Demand for Puget Sound area homes “still incredibly strong,”
but brokers report frenzy is easing in some neighborhoods
Figures show steady sales, increasing prices and general improvement in inventory, which is prompting a declaration of “What these numbers tell us loud and clear is that buyer demand in the Puget Sound region is still incredibly strong.”
The housing market tends to experience some slowing during August, but rising inventory levels and sustained buyer demand fueled “higher than expected home sales and another month of strong appreciation.”
The latest figures from Northwest MLS show pending sales (mutually accepted offers) during August increased 8.7 percent from a year ago. Brokers in the 21 counties served by the MLS reported 9,065 pending sales system-wide. That’s a drop of 500 units from July, but an increase of 727 transactions compared to a year ago (August 2012). In the four-county Puget Sound region (King, Kitsap, Pierce, and Snohomish), the total of 6,916 pending sales was the highest volume for August since 2006 when members notched 7,692 sales.
Prices also reflected an upward trajectory. The area-wide median price for last month’s completed sales of single family homes and condominiums was $283,000, which compares to the year ago figure of $250,000 for a gain of 13.2 percent. Only two other months this year have had higher year-over-year increases: March (14.9 percent) and May (13.4 percent). Since January, prices have jumped 18.3 percent.
Prices on single family homes (excluding condos) that sold during August increased from $263,495 to $294,000 for a gain of 11.6 percent.

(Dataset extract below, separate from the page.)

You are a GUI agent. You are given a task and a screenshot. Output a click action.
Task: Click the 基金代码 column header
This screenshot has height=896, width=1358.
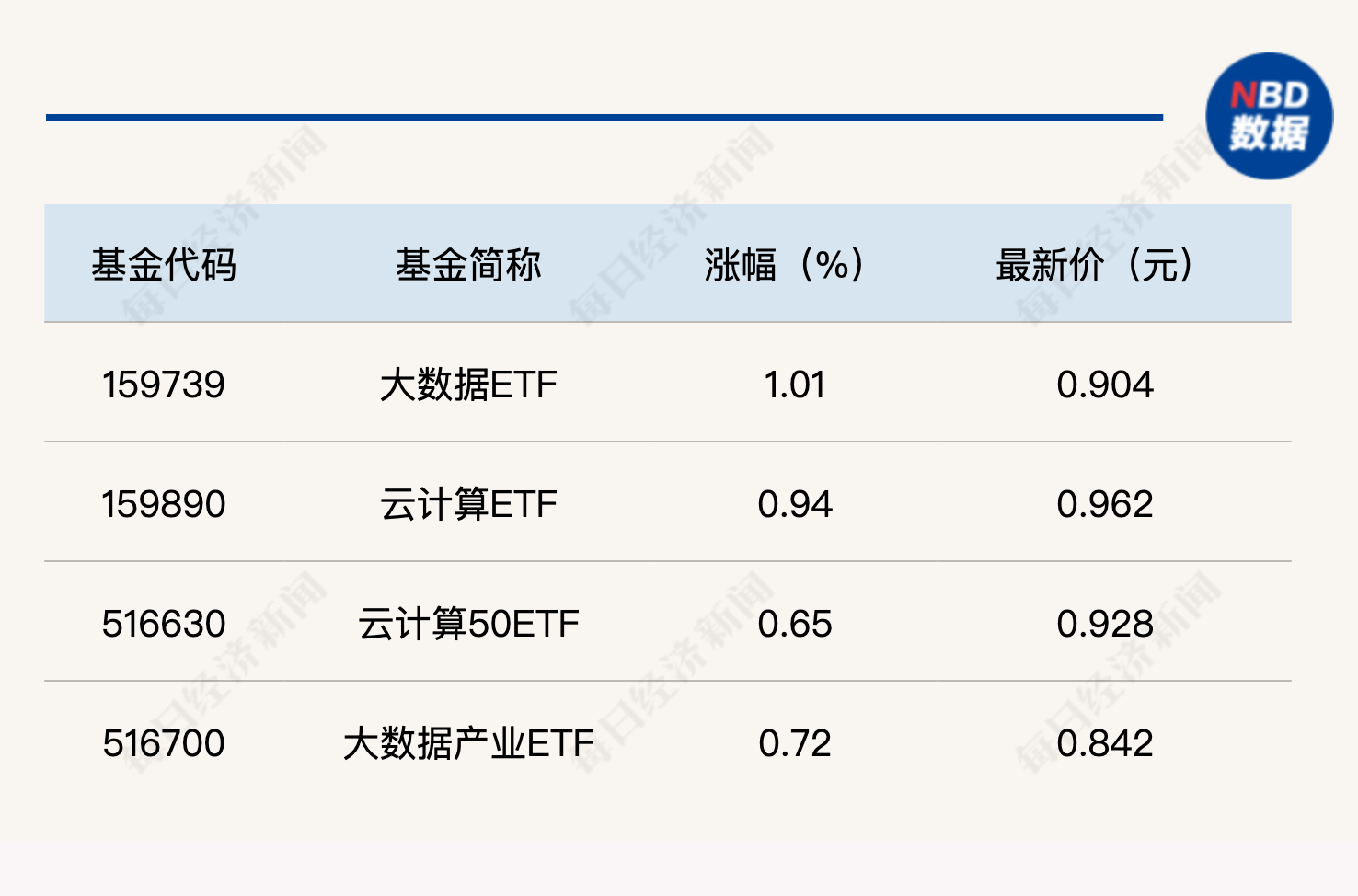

King County median prices for August ($392,500, including single family homes and condos) are at 92.4 percent of the peak price of $425,000, set in July 2007. This surge is due in part to a shortage of homes for sale during the past 2 years.
We have seen 22 straight months of strong-surge sales activity. Job growth, pent up demand by local home buyers, residential investors, incoming transferees, a strong local economy and historically low interest rates have led the way during this recovery phase of the residential housing market.

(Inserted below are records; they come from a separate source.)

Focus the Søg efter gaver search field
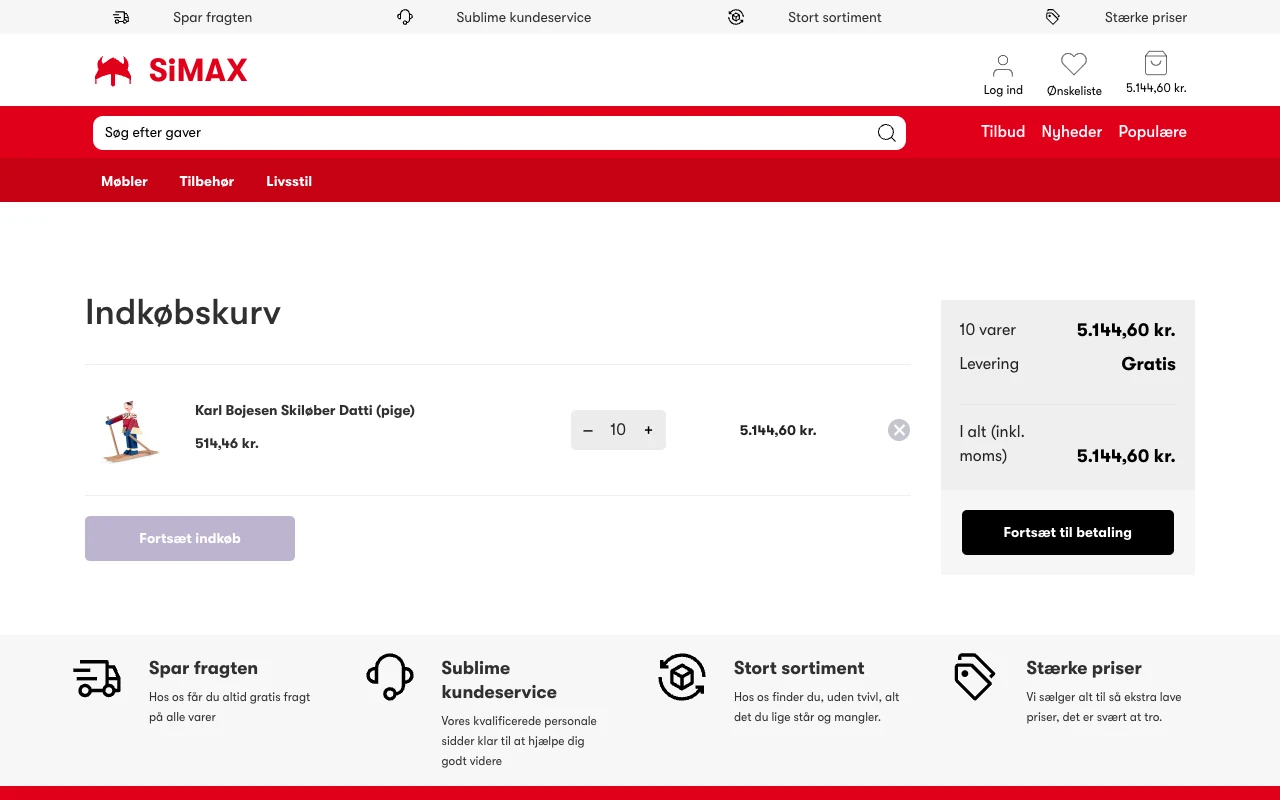(x=480, y=133)
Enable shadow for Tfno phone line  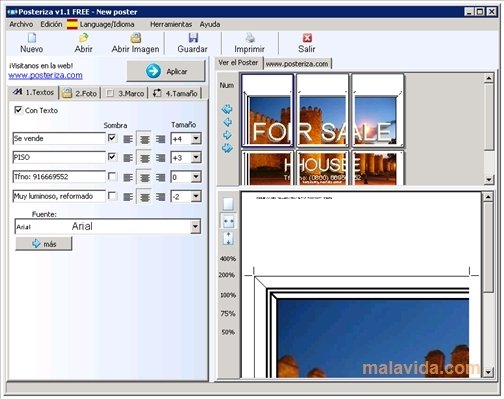click(112, 176)
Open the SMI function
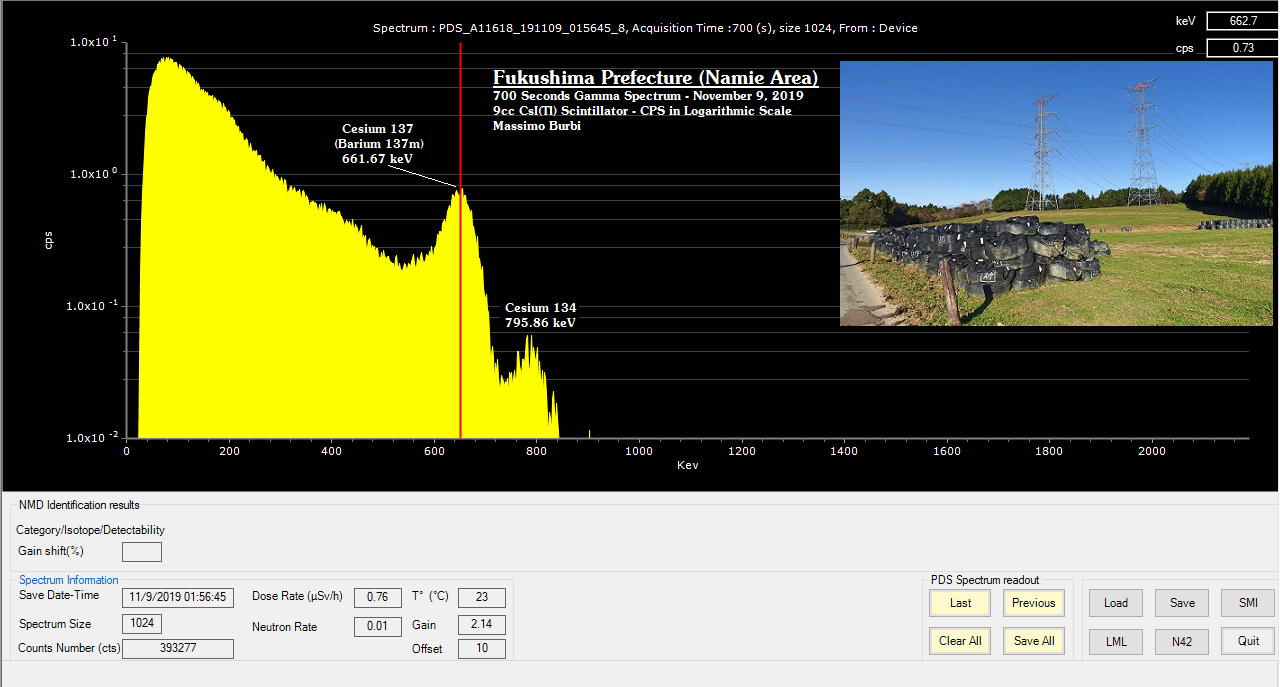Image resolution: width=1280 pixels, height=687 pixels. point(1248,603)
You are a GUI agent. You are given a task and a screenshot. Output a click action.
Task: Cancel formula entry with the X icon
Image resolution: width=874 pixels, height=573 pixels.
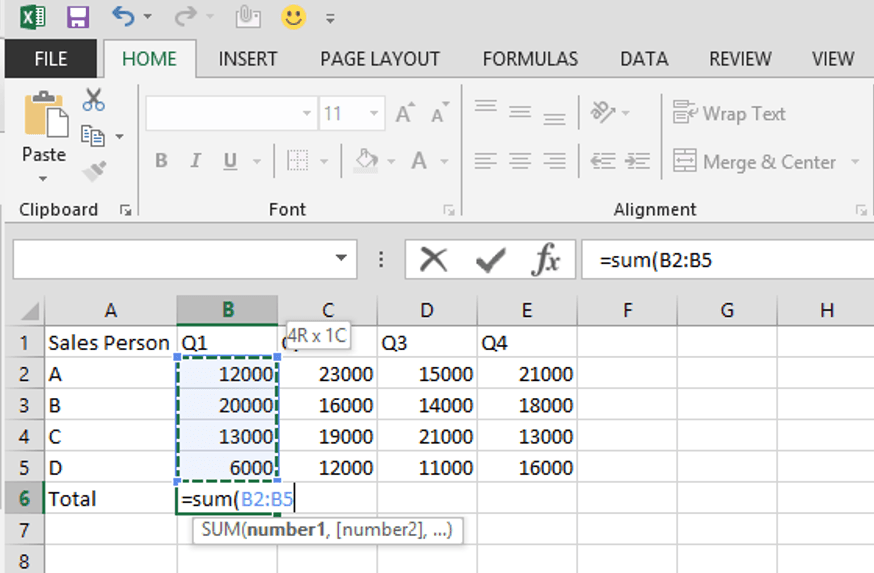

Prices in Kitsap County have not spiked as much as some other areas during this recovery period. For sales in that county that closed during August, prices rose slightly more than 3 percent compared to a year ago. Recovery should be a long-term return to normalcy, and it seems that there is a bit more sanity in Kitsap.
Despite moderate price gains in Kitsap County, buyers were active, with year-over-year pending sales jumping 19.7 percent.
Inventory is showing signs of stabilizing in many Western Washington areas, with members adding nearly 1,800 more new listings to the MLS database during August compared to the same month a year ago. With that 21 percent increase in new listings, the total number of active listings at month end (26,433) was almost on par with a year ago when the selection encompassed 26,506 homes for sale.
Some key indicators are trending lower or slower as the market adjusts to a “new normal.” It should be noted that it would be hard to continue the near record-setting pace of the last few months.
While the overall market remains vibrant and active, we don’t appear to have the frantic ‘must have this home because there may not be another’ mentality among buyers. The increase in both inventory — a near return to 2012 levels — and the sharp increase in interest rates have been the most influential factors in an end-of-the-summer market adjustment.
Inventory shortages are still common in many parts of King County. MLS figures show of 22 of the 29 map areas it tracks in King County had fewer listings at the end of August than at the same time a year ago.
Measured by months of supply, King County, with only 1.7 months of supply, is well below the 4-to-6-month level that many analysts use as an indicator of healthy levels or a balanced market. The selection is also squeezed in Snohomish County, where there is 1.8 months of supply. System-wide, the figure is at 2.9 months.
Many industry-watchers predicted rising interest rates would slow down the market. Well, it has not, despite jumps in prices and interest rates, homes are still more affordable than they have been in decades. Buyers are on “heightened alert” because of the recent upward movement in interest rates. Interest rates aren’t expected to stay as low as they are today and prices in our area are expected to continue to rise. For anyone who is thinking of buying, now is the time!
The current market is “the strongest in four or five years,” with signs of stability that should continue into 2014. “If a buyer finds the home of their dreams, they should make their first offer their best offer or risk losing that home”
Sellers should still be concerned about overpricing their homes. Some markets may handle some overpricing, while others will not. While sales are brisk, many sellers are not getting the full listing price. Price reductions and/or financing contributions may be needed to assist buyers.
The condominium market is rebounding in some areas, offering a good alternative for renters who are seeking good housing at affordable prices. Although the inventory is still below year-ago levels (down 4.8 percent), there is a good selection with great pricing options. Buyers can purchase with a down payment that is in line with landlord demands for upfront rent and large deposits, and have a more affordable monthly payment.
Pending sales of condos area-wide rose about 6.3 percent during August. Closed sales jumped more than 17.4 percent, with prices surging 26.7 percent.
The National Association of Realtors® (NAR) reported the national median existing home price increased at an annual rate of 12.2 percent – the biggest yearly price increase since Q4 of 2005.